Wie eine neue Grundsicherung aussehen kann
Wir sollten also die Rechtsansprüche und das Prinzip der Leistungsgerechtigkeit im Sozialstaat stärken und die Grundsicherung so wieder auf ihren ursprünglichen Kern zurückführen: als soziales Netz, wenn es gar nicht anders geht. Dieses sollte man aber möglichst schnell wieder verlassen können. Wichtig ist ein tiefgreifender Mentalitätswechsel in der Grundsicherung.

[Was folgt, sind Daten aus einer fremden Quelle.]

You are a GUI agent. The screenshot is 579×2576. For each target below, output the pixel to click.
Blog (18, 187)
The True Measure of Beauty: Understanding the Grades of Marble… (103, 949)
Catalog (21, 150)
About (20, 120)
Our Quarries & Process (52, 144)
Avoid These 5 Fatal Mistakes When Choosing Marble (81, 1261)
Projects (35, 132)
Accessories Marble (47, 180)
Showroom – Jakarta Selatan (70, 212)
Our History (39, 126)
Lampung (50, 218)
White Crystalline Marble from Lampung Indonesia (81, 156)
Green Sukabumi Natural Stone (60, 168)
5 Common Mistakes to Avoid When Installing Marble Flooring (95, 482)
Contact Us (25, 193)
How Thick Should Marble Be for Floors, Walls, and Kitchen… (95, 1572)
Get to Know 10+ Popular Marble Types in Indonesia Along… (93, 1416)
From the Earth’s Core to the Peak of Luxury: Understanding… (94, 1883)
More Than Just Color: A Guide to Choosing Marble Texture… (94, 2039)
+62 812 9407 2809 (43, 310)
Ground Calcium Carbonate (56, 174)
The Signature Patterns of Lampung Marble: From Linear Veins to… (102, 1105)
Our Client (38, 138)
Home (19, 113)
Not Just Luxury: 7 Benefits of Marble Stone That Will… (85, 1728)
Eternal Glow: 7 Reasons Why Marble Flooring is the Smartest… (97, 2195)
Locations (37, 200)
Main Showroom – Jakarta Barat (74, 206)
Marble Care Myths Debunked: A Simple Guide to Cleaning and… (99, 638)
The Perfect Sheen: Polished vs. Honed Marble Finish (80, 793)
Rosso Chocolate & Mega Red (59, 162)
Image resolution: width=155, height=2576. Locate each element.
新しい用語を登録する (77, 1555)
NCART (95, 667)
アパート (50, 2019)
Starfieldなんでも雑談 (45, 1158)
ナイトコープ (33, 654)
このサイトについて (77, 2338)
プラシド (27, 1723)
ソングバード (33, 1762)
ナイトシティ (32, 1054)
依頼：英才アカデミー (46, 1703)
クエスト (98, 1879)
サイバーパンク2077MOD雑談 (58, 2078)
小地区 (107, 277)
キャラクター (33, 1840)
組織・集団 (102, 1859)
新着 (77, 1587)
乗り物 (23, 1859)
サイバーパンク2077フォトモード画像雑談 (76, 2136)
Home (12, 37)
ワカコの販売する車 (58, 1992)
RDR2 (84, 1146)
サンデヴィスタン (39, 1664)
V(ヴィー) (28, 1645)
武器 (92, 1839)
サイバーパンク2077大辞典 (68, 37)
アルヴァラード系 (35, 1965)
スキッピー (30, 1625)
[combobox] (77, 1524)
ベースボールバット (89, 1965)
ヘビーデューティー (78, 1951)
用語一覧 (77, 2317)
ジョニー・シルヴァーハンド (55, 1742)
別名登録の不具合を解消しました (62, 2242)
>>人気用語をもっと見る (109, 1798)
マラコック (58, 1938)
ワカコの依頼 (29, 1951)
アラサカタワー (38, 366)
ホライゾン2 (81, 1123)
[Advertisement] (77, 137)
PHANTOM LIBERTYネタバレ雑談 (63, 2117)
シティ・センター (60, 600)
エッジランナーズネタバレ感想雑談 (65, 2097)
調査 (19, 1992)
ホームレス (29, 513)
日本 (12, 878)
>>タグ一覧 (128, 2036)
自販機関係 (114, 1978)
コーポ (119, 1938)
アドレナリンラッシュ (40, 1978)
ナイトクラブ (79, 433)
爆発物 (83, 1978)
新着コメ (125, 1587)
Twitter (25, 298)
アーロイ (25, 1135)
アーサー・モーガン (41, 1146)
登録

Bei der Gestaltung gehen wir von den Menschen aus, die Unterstützung brauchen und die dabei mitwirken wollen. Erspartes muss großzügiger geschützt werden, die angestammte Wohnung oder das Wohneigentum sollen bleiben.
Natürlich braucht eine Sozialleistung, die an letzter Stelle im System steht, immer auch Mitwirkungsregeln. Dabei gilt: Wer sich im Rahmen seiner Möglichkeiten beteiligt, muss besser dastehen als jemand, der sich nicht beteiligt. Das kann man zum Beispiel auch durch Bonus-Regeln schaffen. Leistungssperren jedenfalls müssen immer das letzte Mittel sein. Und das Existenzminimum eines Menschen darf niemals infrage gestellt werden.
Die neue Grundsicherung muss Teilhabe für alle Bürgerinnen und Bürger ermöglichen. Der Sozialstaat muss einfacher und verlässlicher werden. Ansprüche müssen klar und auskömmlich sein. Rechte müssen schnell und unbürokratisch in Anspruch genommen werden können. Eine solche Sozialpolitik schafft Perspektiven und stärkt damit den sozialen Zusammenhalt in unserem Land.